The contest's outcome will likely determine the balance of power in the Balkan nation ahead of a snap parliamentary vote due in June, following months of gridlock after the government collapsed in August.
Montenegrins headed to the polls on Sunday to elect their next president in a vote that could see a young upstart unseat incumbent Milo Djukanovic, who has dominated the country's political scene for decades.
Montenegro's president, elected for a five-year term, has a mostly ceremonial position and most of the political power resides with the prime minister.
Polls open at 7:00 AM (0500 GMT) local time and close at 8:00 PM. Unofficial results are expected late Sunday evening.
The runoff comes two weeks after the first round, where Djukanovic beat back a range of opponents hoping to shake up the political scene, garnering 35 percent of the vote compared to 29 percent for his primary challenger, Jakov Milatovic.
However, analysts have largely favoured Milatovic to win the presidency, arguing the pro-European economist is likely to appeal to a large number of voters desperate for change after decades of rule by Djukanovic and his Democratic Party of Socialists (DPS).
"Milatovic offers a different vision, economic prosperity and cooperation," Dragan Vujacic, a 66-year-old radio and TV presenter, told AFP.

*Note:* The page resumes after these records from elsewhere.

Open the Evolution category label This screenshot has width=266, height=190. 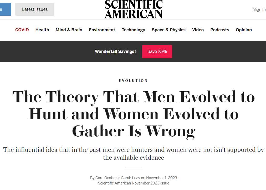point(133,81)
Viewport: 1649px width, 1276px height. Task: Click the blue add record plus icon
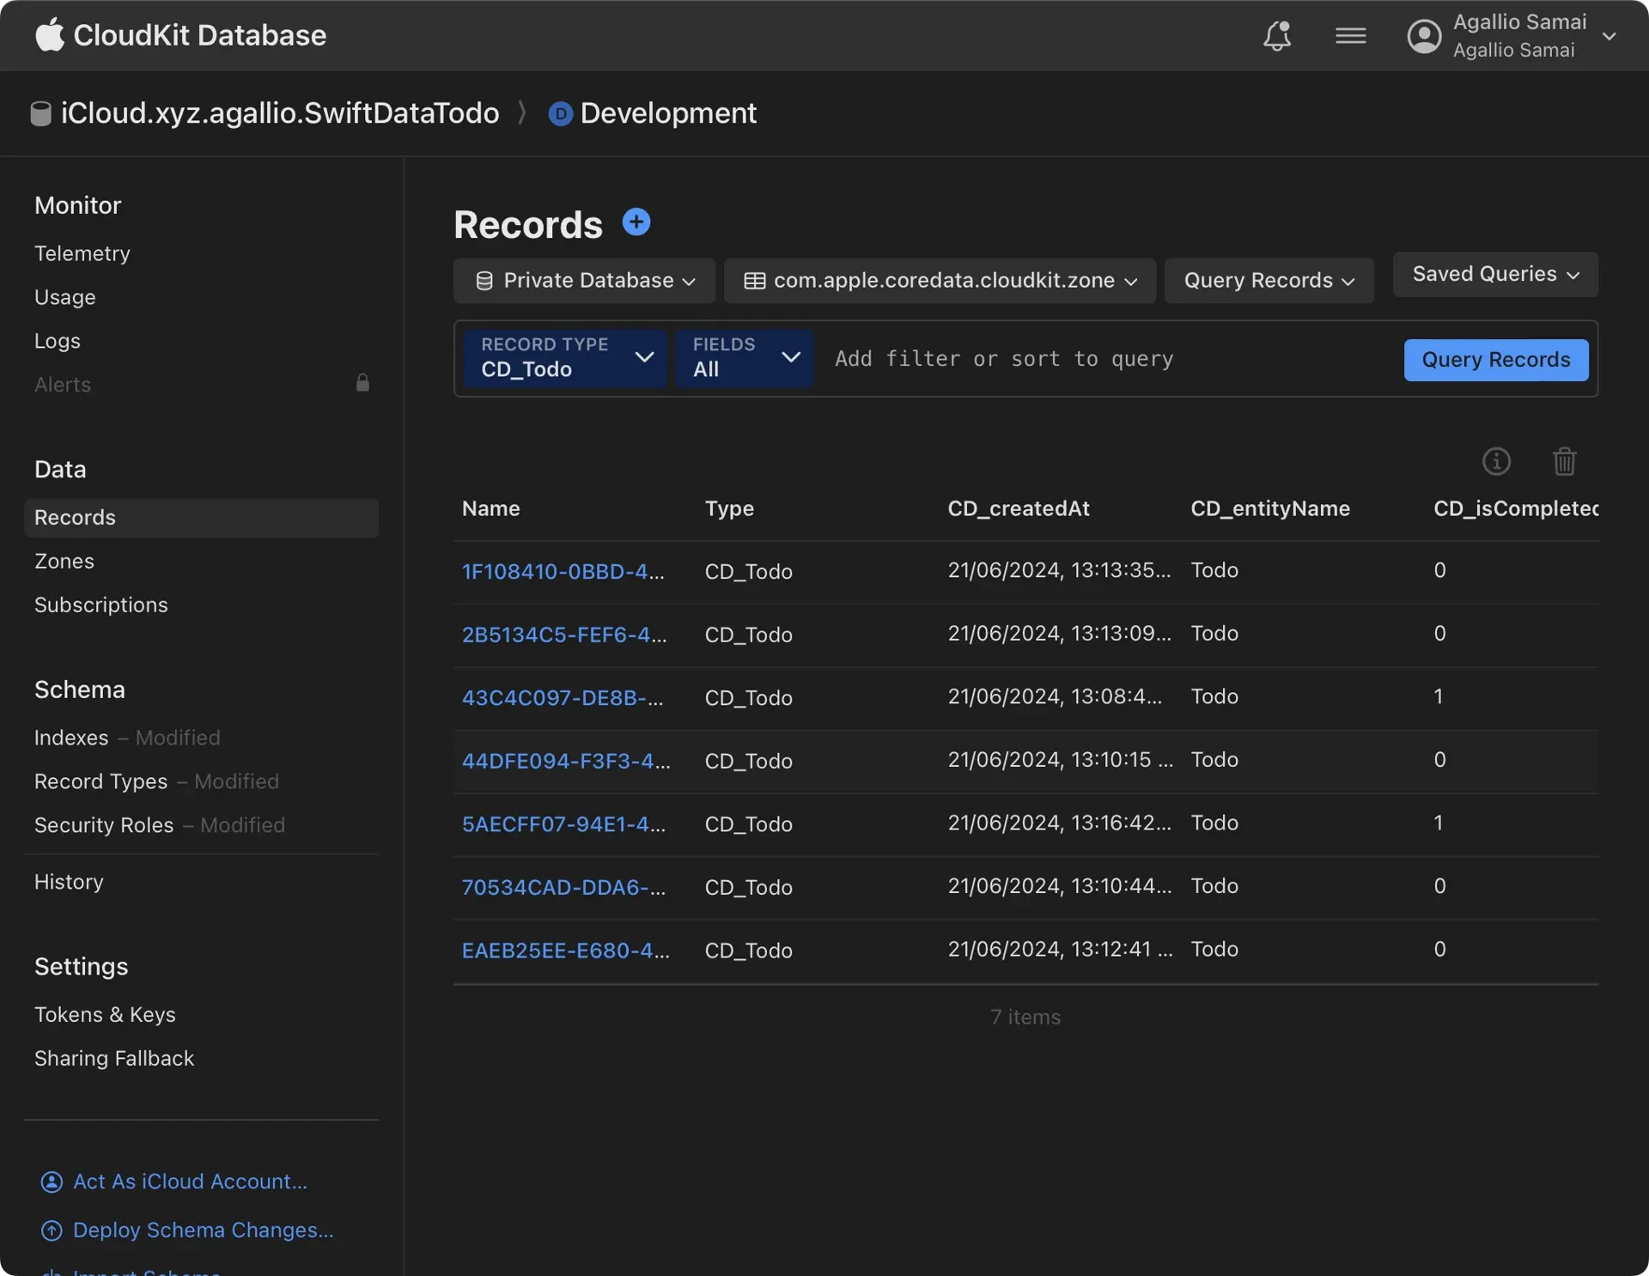click(636, 222)
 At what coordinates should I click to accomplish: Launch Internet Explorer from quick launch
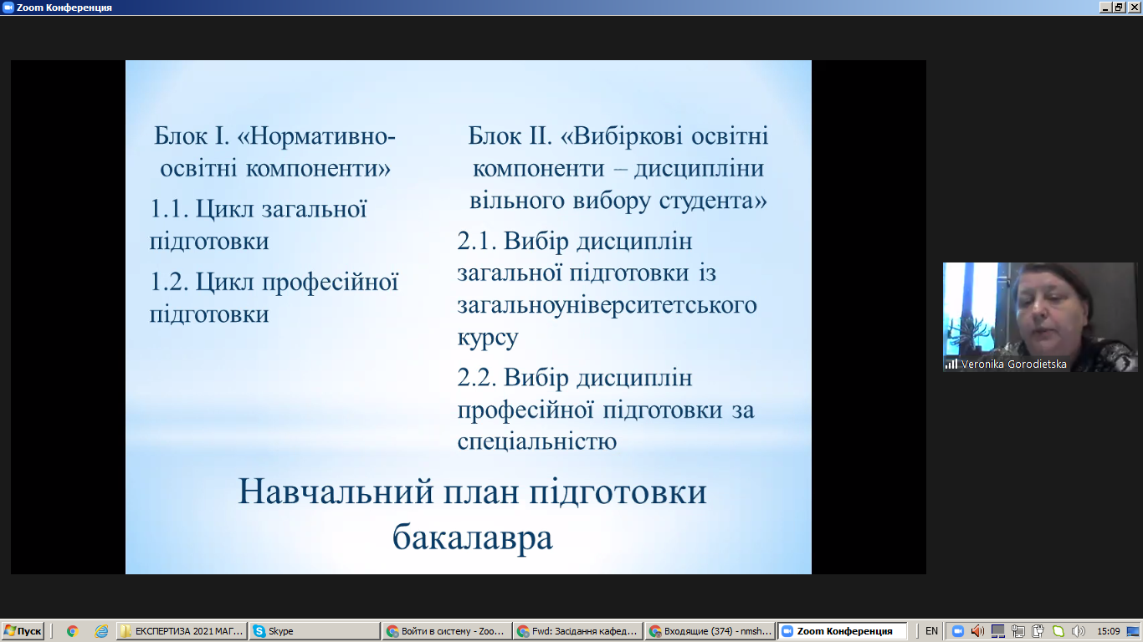(x=101, y=631)
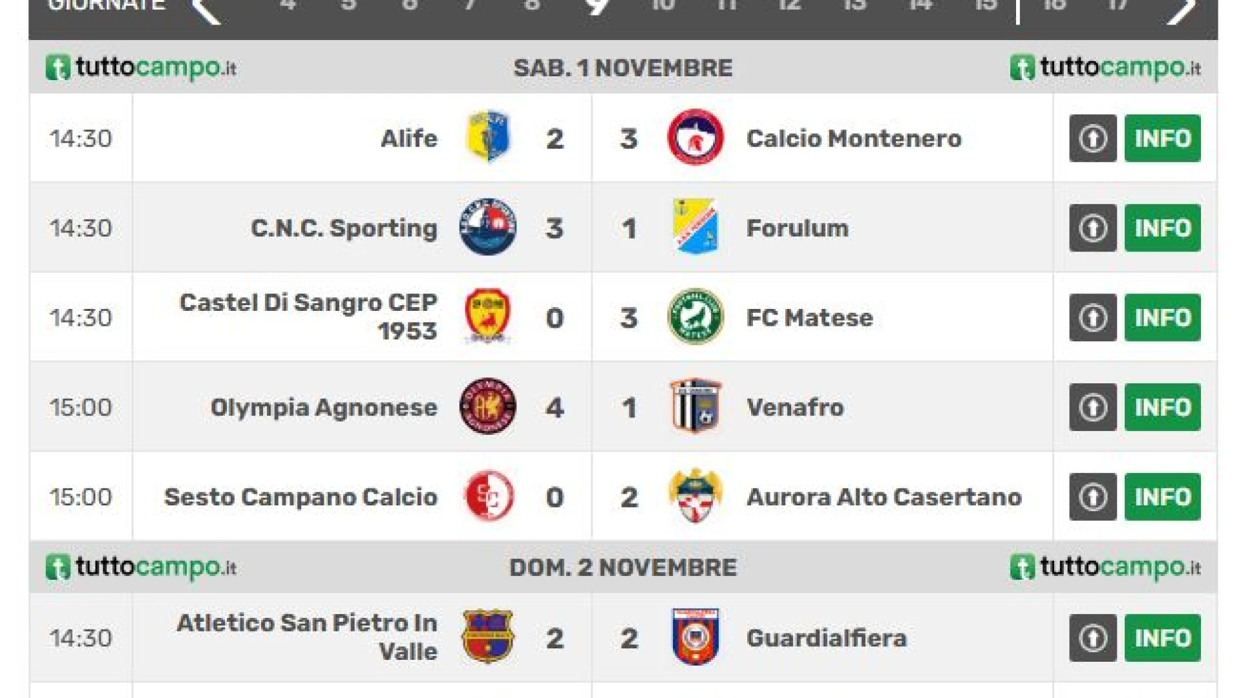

The DPS has been hit by repeated setbacks since the party suffered their first major defeat in the 2020 parliamentary elections.

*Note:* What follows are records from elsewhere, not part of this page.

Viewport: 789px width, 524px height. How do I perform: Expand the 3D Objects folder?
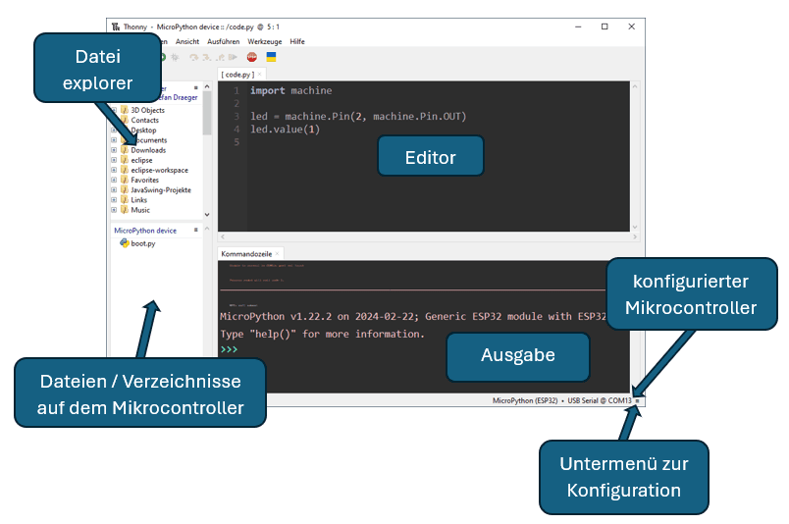[114, 110]
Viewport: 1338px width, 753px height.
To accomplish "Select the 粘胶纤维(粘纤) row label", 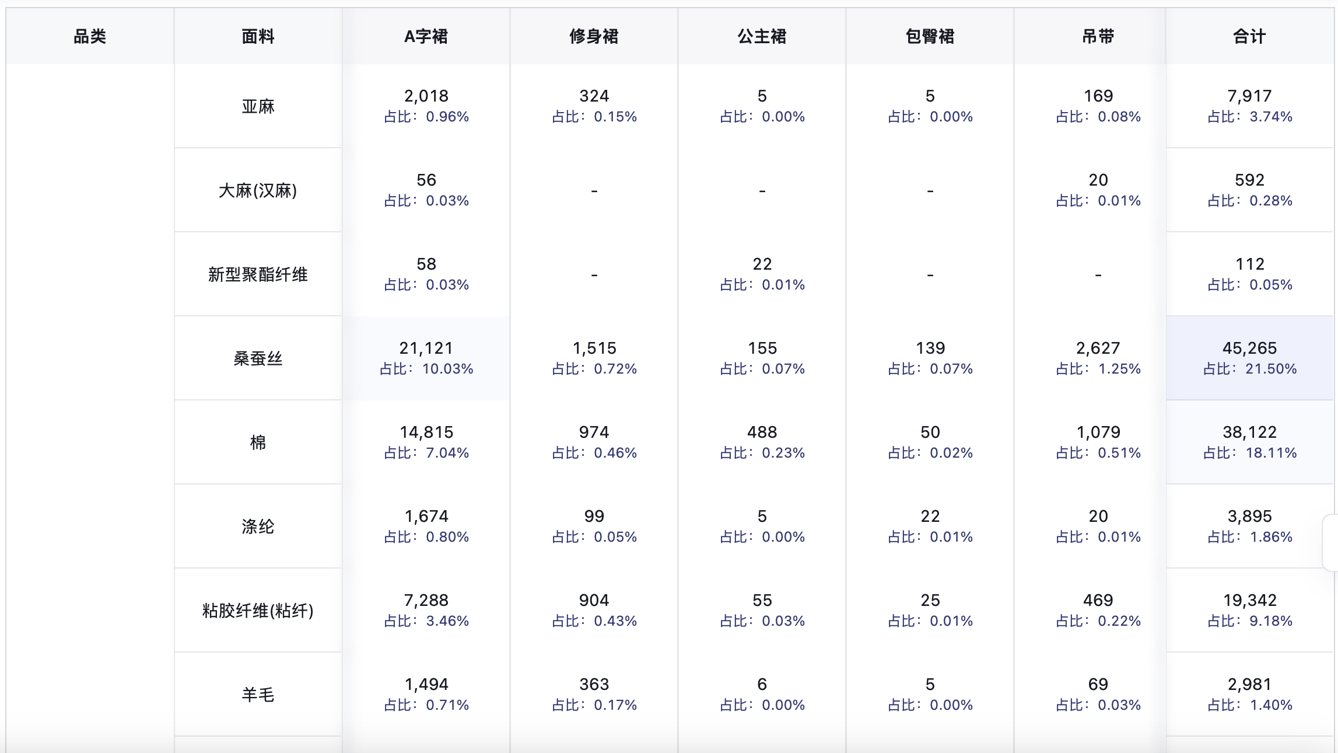I will coord(258,611).

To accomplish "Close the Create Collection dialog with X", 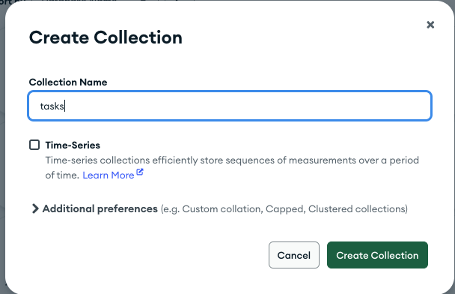I will tap(430, 25).
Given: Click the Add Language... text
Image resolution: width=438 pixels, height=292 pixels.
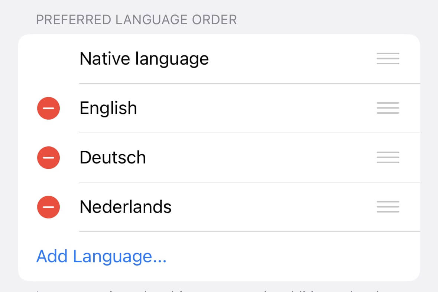Looking at the screenshot, I should click(101, 256).
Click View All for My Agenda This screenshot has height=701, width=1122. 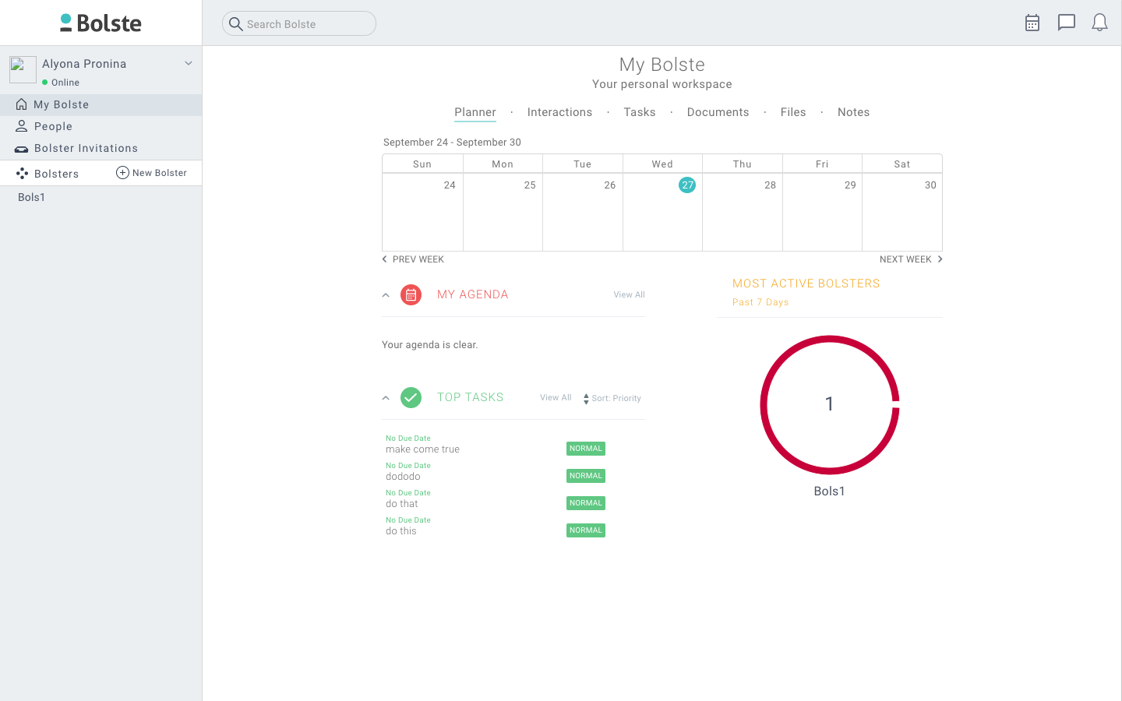pyautogui.click(x=629, y=294)
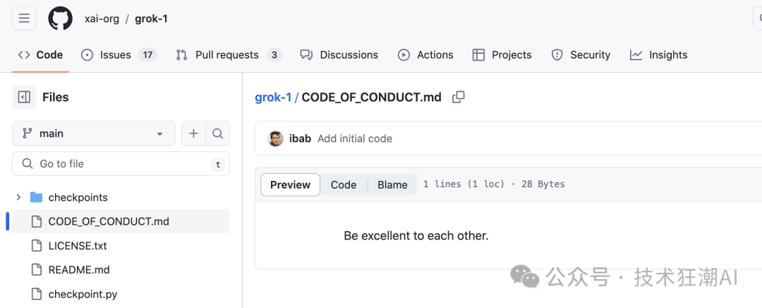This screenshot has width=762, height=308.
Task: Open the main branch dropdown
Action: point(94,134)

Since then, Montenegro has stumbled from crisis to crisis that has seen the collapse of two governments.
Djukanovic, backed by former Serbian leader Slobodan Milosevic, arrived at the helm of the former Yugoslav republic in 1991 when he was just 29.

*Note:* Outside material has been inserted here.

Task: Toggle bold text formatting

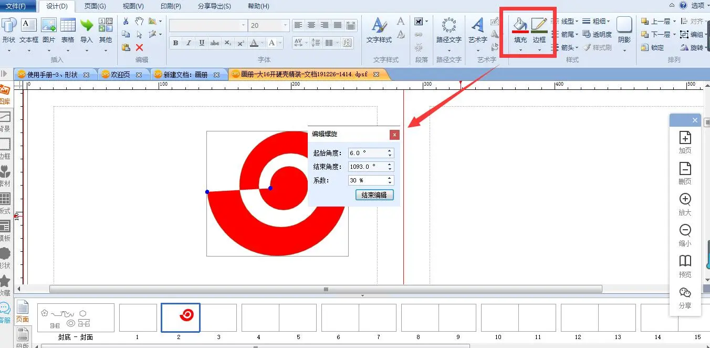Action: [x=175, y=43]
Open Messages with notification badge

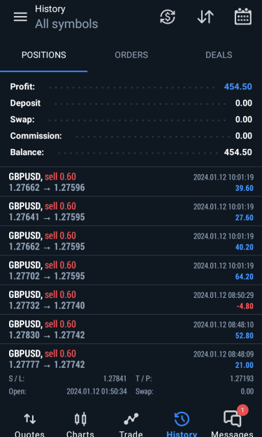click(233, 422)
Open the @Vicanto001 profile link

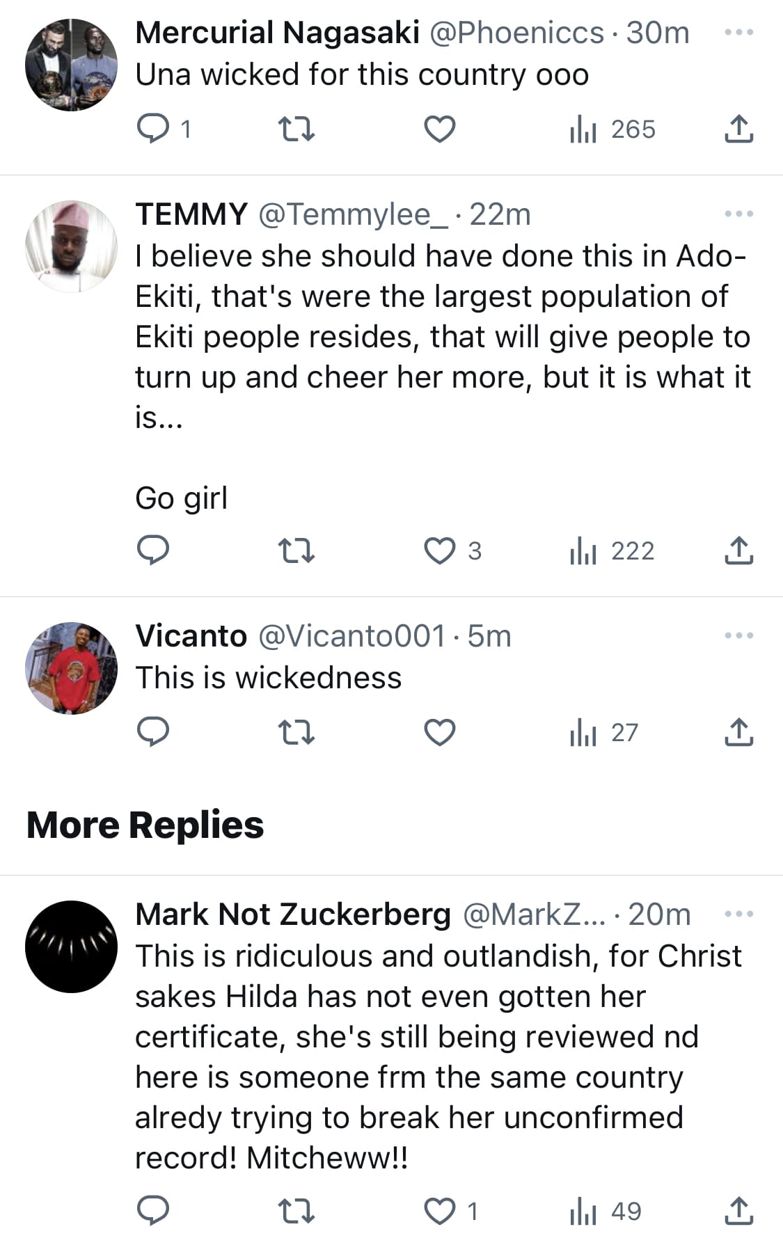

But as Serbia increasingly became an international pariah, Djukanovic pivoted West, broke ties with Belgrade and helped usher in Montenegro's independence in 2006.
Under the leadership of Djukanovic and his party, Montenegro joined NATO, kick-started the negotiating process for EU membership and moved away from Russia's influence.
Upstart versus incumbent
However, his party's rule has been plagued by allegations of widespread corruption and links to organised crime, which Djukanovic denies.
"Here we have a man who has been in power for thirty years, a man who is the personification of a classic dictatorship, a classic abuse of power, the man who has allowed corruption and crime to flourish," Mladen Vukovic, a physician in Podgorica, told AFP.
Ahead of Sunday's vote, Djukanovic has repeatedly questioned whether Milatovic, 36 and his Europe Now party can secure a European future for Montenegro while accusing him of being vulnerable to Serbian influence.
Djukanovic, 61, has also courted ethnic minorities and the Montenegrin diaspora during the final days on the campaign trail.
For years, Djukanovic has sought to bridle the influence of Belgrade and the Serbian church in Montenegro, while carving out a separate Montenegrin national identity.
But it has been no easy task, with roughly a third of Montenegro's population of 620,000 identifying as Serbs.
Milatovic will be hoping to capture the eagerness of young voters looking for an injection of fresh faces into the country's leadership.
Milatovic made political headlines as minister of economic development after the 2020 parliamentary elections, which resulted in the first government not being ruled by the DPS.
The father-of-three made his mark with a controversial economic programme that, among other things, doubled the minimum wage.
Still, the minimum wage is just 450 euros ($490) a month in the tiny country along the Adriatic, which remains heavily reliant on tourism thanks to its picturesque beaches and rugged mountains.